Der Deportationszug aus Garbatka erreichte am 13. Juli 1942 den Ort Auschwitz (polnisch Oswiecim). Er hielt bei der sog. »Rampe« (»Alte Rampe«, »Judenrampe«) in der Nähe des Güterbahnhofs. Von dort mussten die Männer zum Eingangstor des Konzentrationslagers laufen, wo sie sich in Fünferreihen aufstellen mussten.

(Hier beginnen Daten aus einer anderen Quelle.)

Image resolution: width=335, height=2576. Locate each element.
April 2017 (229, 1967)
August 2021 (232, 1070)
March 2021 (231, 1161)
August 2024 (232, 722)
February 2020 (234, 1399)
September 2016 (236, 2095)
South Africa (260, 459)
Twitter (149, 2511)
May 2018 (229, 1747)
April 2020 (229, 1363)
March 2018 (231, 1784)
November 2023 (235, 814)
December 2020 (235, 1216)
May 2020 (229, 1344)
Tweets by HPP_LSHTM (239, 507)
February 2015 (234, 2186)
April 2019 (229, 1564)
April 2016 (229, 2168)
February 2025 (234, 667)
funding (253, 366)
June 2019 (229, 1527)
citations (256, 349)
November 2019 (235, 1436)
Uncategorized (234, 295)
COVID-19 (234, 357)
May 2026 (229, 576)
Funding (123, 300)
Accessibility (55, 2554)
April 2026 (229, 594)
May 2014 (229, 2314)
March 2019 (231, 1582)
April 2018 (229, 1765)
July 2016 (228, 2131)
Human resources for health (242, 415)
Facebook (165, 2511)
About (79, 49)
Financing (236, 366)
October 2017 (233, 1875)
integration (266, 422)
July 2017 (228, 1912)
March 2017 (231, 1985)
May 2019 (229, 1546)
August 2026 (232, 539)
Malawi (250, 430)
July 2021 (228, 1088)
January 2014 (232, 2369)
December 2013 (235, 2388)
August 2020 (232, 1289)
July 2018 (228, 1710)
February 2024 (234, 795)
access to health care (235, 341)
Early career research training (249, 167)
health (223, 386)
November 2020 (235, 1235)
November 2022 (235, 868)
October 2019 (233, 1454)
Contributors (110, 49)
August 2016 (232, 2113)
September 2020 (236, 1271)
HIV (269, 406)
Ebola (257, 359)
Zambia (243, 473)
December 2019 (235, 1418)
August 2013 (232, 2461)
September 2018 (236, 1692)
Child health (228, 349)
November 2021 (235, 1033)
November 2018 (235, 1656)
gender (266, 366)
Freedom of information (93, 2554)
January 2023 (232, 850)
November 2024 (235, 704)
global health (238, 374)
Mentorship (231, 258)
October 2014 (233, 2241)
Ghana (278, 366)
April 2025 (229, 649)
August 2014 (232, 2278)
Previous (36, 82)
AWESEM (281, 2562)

Vor annähernd drei Jahren hatte der Zweite Weltkrieg begonnen. Mordechai Papirblat war damals 16 Jahre alt. Jetzt war er 19. Die vergangenen Jahre waren ein ständiger Kampf ums Überleben. Er hatte den polnischen und deutschen Antisemitismus sowie das Leben in zwei Ghettos bitter erfahren. Er hatte seine Eltern, Geschwister und Verwandten sowie seine Heimat, seine Freiheit, Möglichkeiten einer schulischen oder beruflichen Ausbildung und sämtlichen Besitz verloren. Er hatte nichts mehr, das ihn an seine Familie, seine Verwandten oder an seine Vergangenheit erinnerte. Alles, was er besaß, trug er auf seinem Leib. Konnte es überhaupt noch schlimmer kommen? Vorstellen konnte er sich das nicht. Was konnte er sich überhaupt noch vorstellen als er am Spätnachmittag des 13. Juli 1942 durch das Lagertor mit dem Schriftzug »Arbeit macht frei« trat. Von diesem Lager hatte er noch nichts gehört. Was würde ihn im K. L.1 Auschwitz erwarten?2
In den folgenden Kapiteln, die die Zeit Mordechai Papirblats in Auschwitz umfassen (13. Juli 1942 – 17. Januar 1945), werden vor allem Informationen gegeben, die den Bericht, den er in seinem Buch »900 Tage in Auschwitz« gegeben hat, ergänzen. Es sei darum ausdrücklich auf die Lektüre des Buchs verwiesen!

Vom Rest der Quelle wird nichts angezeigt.